3M (MMM -1.09%) is a company that most people know about but few fully understand. Going well beyond its most visible products like Post-It Notes and Scotch tape, 3M has its fingers in a huge number of different sectors of the economy, and its innovative spirit has enabled it to get profits from an impressive number of sources.

For dividend investors, 3M has been even more lucrative. With a streak of 59 straight years of dividend increases, 3M numbers among the elite dividend stocks in the entire U.S. stock market. Yet investors want to know if 3M's dividends are sustainable and whether its pace of dividend growth will continue into the future.
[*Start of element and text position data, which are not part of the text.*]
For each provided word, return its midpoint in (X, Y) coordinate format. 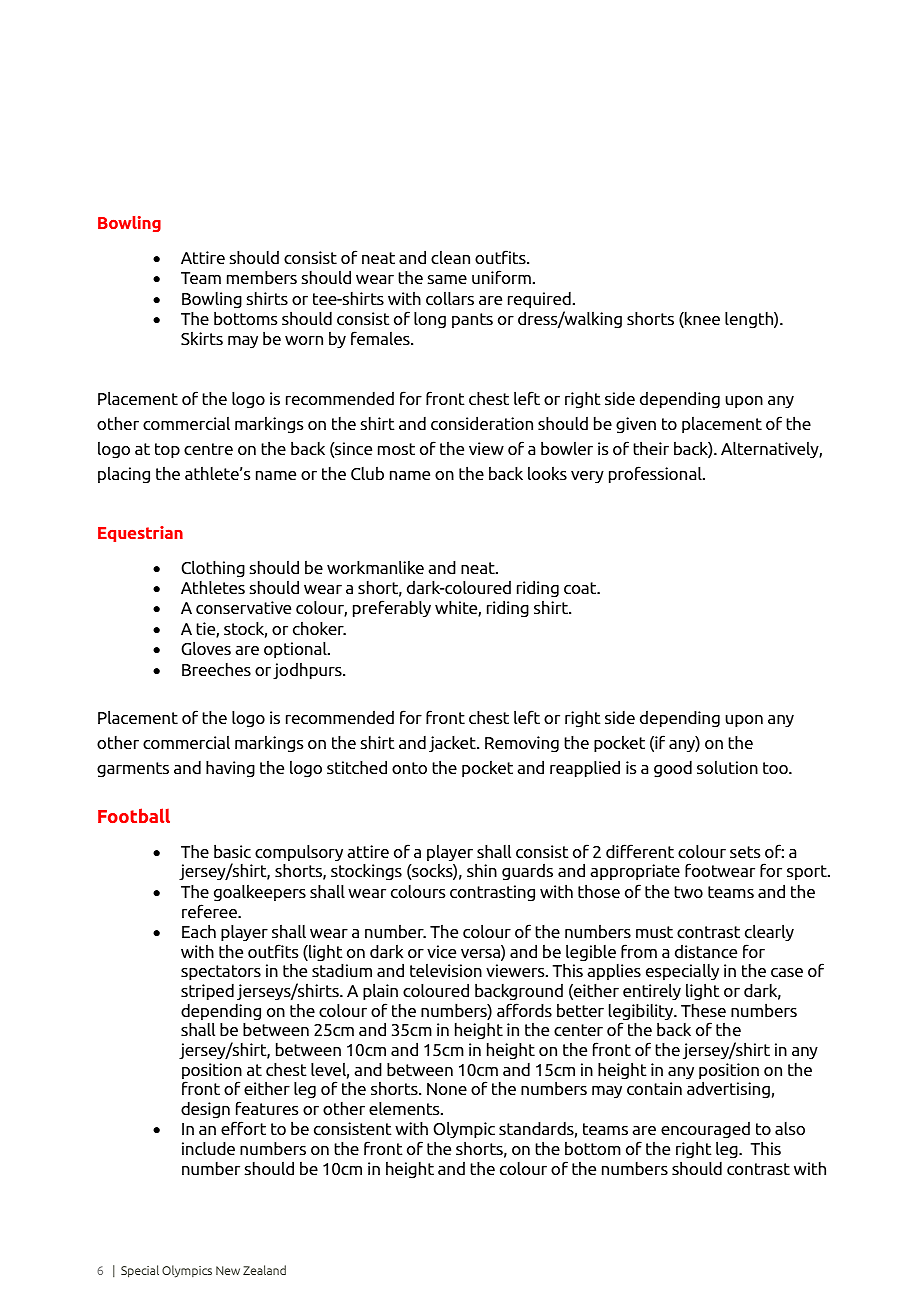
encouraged (705, 1132)
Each (199, 931)
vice (441, 951)
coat (581, 588)
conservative (243, 608)
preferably (392, 608)
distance (706, 951)
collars (450, 298)
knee (701, 320)
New (228, 1270)
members (262, 277)
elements (405, 1108)
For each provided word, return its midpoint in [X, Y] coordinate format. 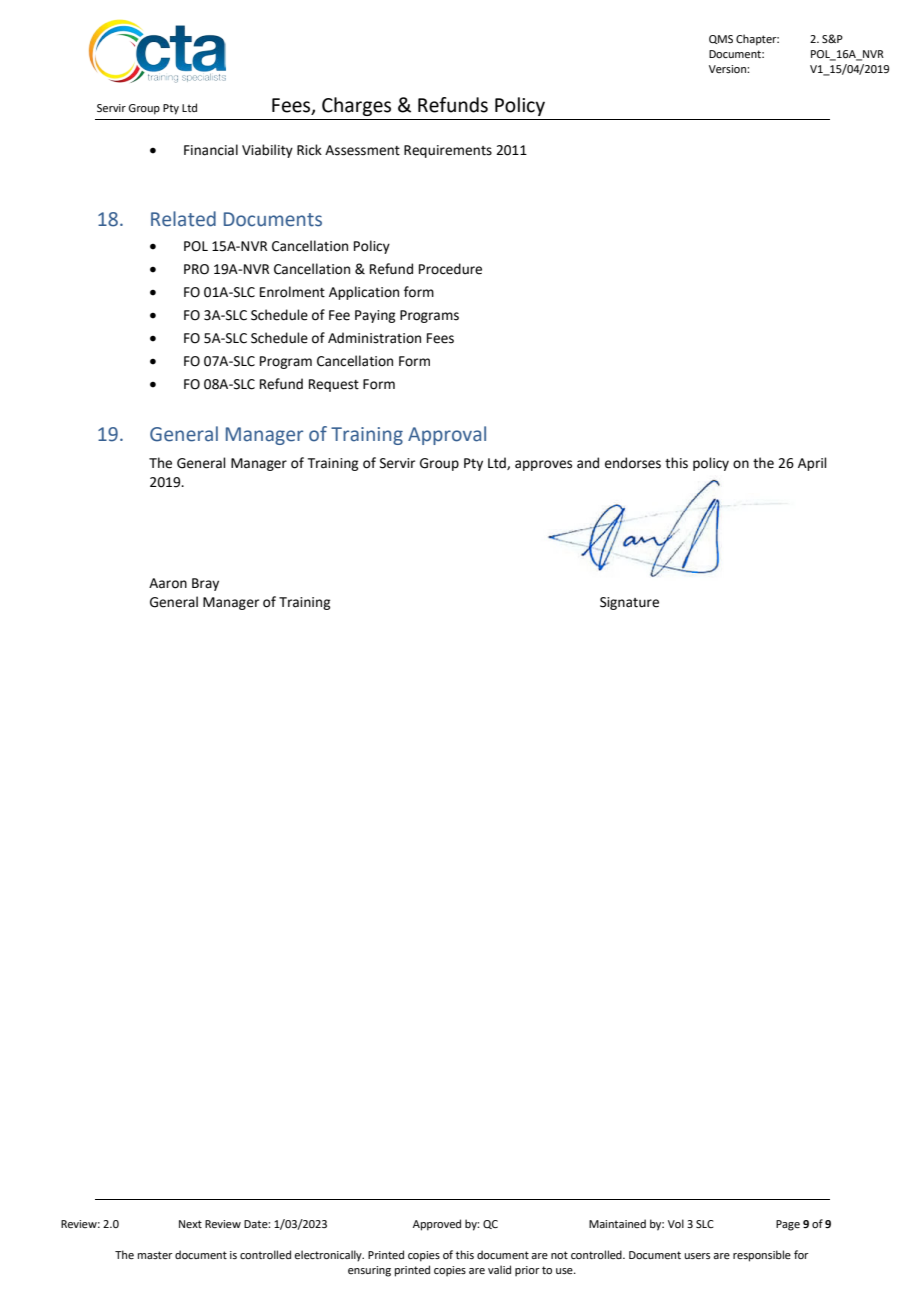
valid [499, 1269]
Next [190, 1224]
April [812, 464]
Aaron [168, 583]
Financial [211, 150]
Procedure [450, 269]
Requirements [448, 151]
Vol [676, 1223]
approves [543, 465]
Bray [205, 584]
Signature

Let's take a closer look at 3M and its dividend history to get some ideas about what's likely to come down the road.

3M Post-It origami.

Image source: 3M.

3M and its history of dividends

3M has been remarkably consistent with its dividend payments to shareholders. The company has paid dividends without interruption for more than a century, and only a handful of stocks can claim a longer streak of consecutive years of dividend increases than 3M.

3M's dividend track record has followed in lockstep with its core business prospects. During more sluggish economic periods, 3M's growth rate on its dividends would moderate somewhat. Then, when prospects picked up for the conglomerate, shareholders would see greater rewards in the form of accelerated payouts.

The 2000s present a good example of this phenomenon. Recessionary conditions early in the decade forced 3M to moderate its dividend growth rates, but it still made sure shareholders got at least something every year. Then, during the middle part of the decade, economic prospects throughout the business community improved, and that put 3M in a better position to serve its consumer and corporate customers. The resulting surge led 3M to make the decision to accelerate the pace of its dividend increases.

MMM Dividend Chart

MMM Dividend data by YCharts.

More recently, 3M has gone through another big growth spurt. The recovery in the early 2010s provided a great bounce from the 2008 recession, and toward the end of 2013, 3M said that it would give shareholders a huge 35% boost to quarterly payments going forward. The company followed that up with another 20% increase the next year.

What's the latest on 3M dividends?

Since then, 3M dividend increases have moderated somewhat. An 8% increase took effect in 2016, and the most recent move was a 7% rise to $1.175 per share.

One reason for the slowdown might well have to do with 3M's desire to keep dividend growth in line with how its bottom line is faring. Over the past decade, 3M has seen its payout ratio climb from the 35% to 40% range up above 50%. That's not a troublingly high level, but it does demonstrate that some of the payout growth that investors have seen has come at the expense of 3M having a smaller percentage of its profits left over to use for other purposes, such as stock repurchases, internal investment, or strategic acquisitions.

Will 3M's dividend history go on?

For 3M to keep sustaining its dividend growth, it needs to see some major successes. Lately, the company's consumer segment has been a relative disappointment, with organic growth having fallen during its most recent quarter. Yet even with those headwinds, 3M has massive opportunities in the industrial segment, which is the biggest of the conglomerate's major divisions. At the same time, healthcare could be a growth driver in the future as well, and 3M's work in the electronics and energy business and the safety and graphics segment could help its financial situation going forward.

3M has used its innovative spirit to maximize its profit potential, and dividend investors have gotten a lot from their holdings in the conglomerate's stock. Having demonstrated an ability to weather tough economic conditions successfully, 3M is in a good position to extend its dividend streak to 60 years and beyond in the years to come.